畢竟沒有人會平白無故幫助他們,而且這種幫助還不是隨手一把的那種,要付出的代價可想而知。
很快啟真禪師就告訴梁羽他們所需要付出的代價。
只是這時候他一邊說還在地面上繪製了一個簡易的草圖。
這時指著正中心偏上的一個點解釋道,那便是皇城,而皇城一直向上約摸有一個手掌的距離,被啟真禪師劃了一條橫線。
這條橫線便代表著禁虛的分界線,往上的其他地方都屬於禁虛,而這一大片禁虛便是他們需要的報酬。

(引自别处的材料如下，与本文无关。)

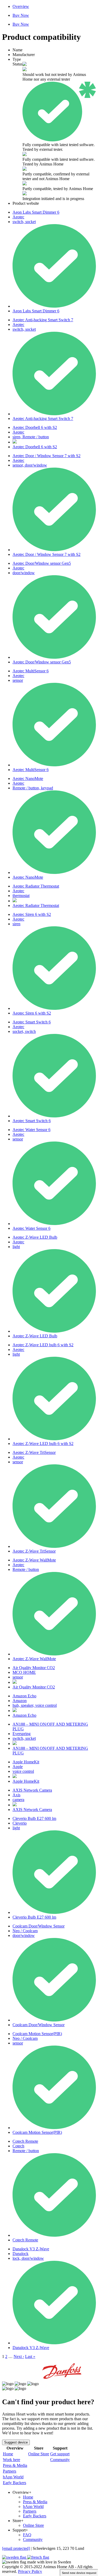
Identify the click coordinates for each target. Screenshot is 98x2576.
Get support (60, 2454)
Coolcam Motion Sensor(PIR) (37, 2033)
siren (16, 924)
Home (8, 2454)
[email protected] (16, 2548)
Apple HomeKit (26, 1762)
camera (18, 1799)
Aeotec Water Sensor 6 (31, 1129)
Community (60, 2459)
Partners (9, 2471)
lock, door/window (28, 2258)
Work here (11, 2459)
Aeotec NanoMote (28, 778)
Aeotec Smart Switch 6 (32, 1022)
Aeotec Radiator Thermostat (36, 886)
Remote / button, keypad (33, 788)
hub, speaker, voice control (35, 1705)
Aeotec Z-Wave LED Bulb (35, 1237)
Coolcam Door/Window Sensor (39, 1926)
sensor (18, 680)
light (16, 1246)
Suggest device (16, 2442)
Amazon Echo (24, 1696)
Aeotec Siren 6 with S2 (32, 914)
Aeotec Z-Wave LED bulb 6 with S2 (43, 1345)
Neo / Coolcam (25, 1931)
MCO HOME (24, 1672)
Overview (21, 6)
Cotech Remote (25, 2141)
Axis (16, 1795)
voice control (23, 1771)
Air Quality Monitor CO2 (34, 1667)
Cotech (18, 2146)
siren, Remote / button (31, 437)
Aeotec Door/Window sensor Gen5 (42, 563)
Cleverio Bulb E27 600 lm (34, 1818)
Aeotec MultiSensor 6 (31, 671)
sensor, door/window (30, 465)
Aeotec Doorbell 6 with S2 (35, 427)
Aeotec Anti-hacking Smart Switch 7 (43, 320)
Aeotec (18, 217)
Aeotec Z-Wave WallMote (34, 1560)
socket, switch (24, 1031)
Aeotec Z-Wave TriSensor (34, 1452)
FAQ (27, 2535)
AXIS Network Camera (32, 1790)
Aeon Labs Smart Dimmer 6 (36, 212)
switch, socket (24, 221)
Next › (19, 2356)
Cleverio (20, 1823)
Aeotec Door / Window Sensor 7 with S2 (46, 455)
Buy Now (21, 15)
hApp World (13, 2477)
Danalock (20, 2253)
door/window (24, 572)
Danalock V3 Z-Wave (31, 2249)
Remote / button (26, 1569)
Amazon (20, 1700)
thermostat (21, 895)
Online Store (38, 2454)
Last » (30, 2356)
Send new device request (79, 2572)
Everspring (22, 1733)
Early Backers (14, 2482)
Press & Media (15, 2465)
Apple (18, 1766)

同時啟真禪師還反問梁羽,正常來說邊界外的地底怪物已經足夠危險了,而那些外來者居然深入更加危險的禁虛,到底是為了什麼。
只是梁羽不清楚,其中緣由,也沒有回答,示意啟真禪師繼續說下去。
後面其實也沒有什麼可以說的,十年的時間,外來者兌現了前面兩個承諾,並且不斷派人來完成第三個承諾。
而皇室的人也按照之前的約定,將禁虛給了對方。
說到這裡,啟真禪師也是露出和梁羽一樣的表情。
到現在他也不知道,為什麼外來者要禁虛,需要皇室的給予,按照他們的能力要不然完全可以自己打下來。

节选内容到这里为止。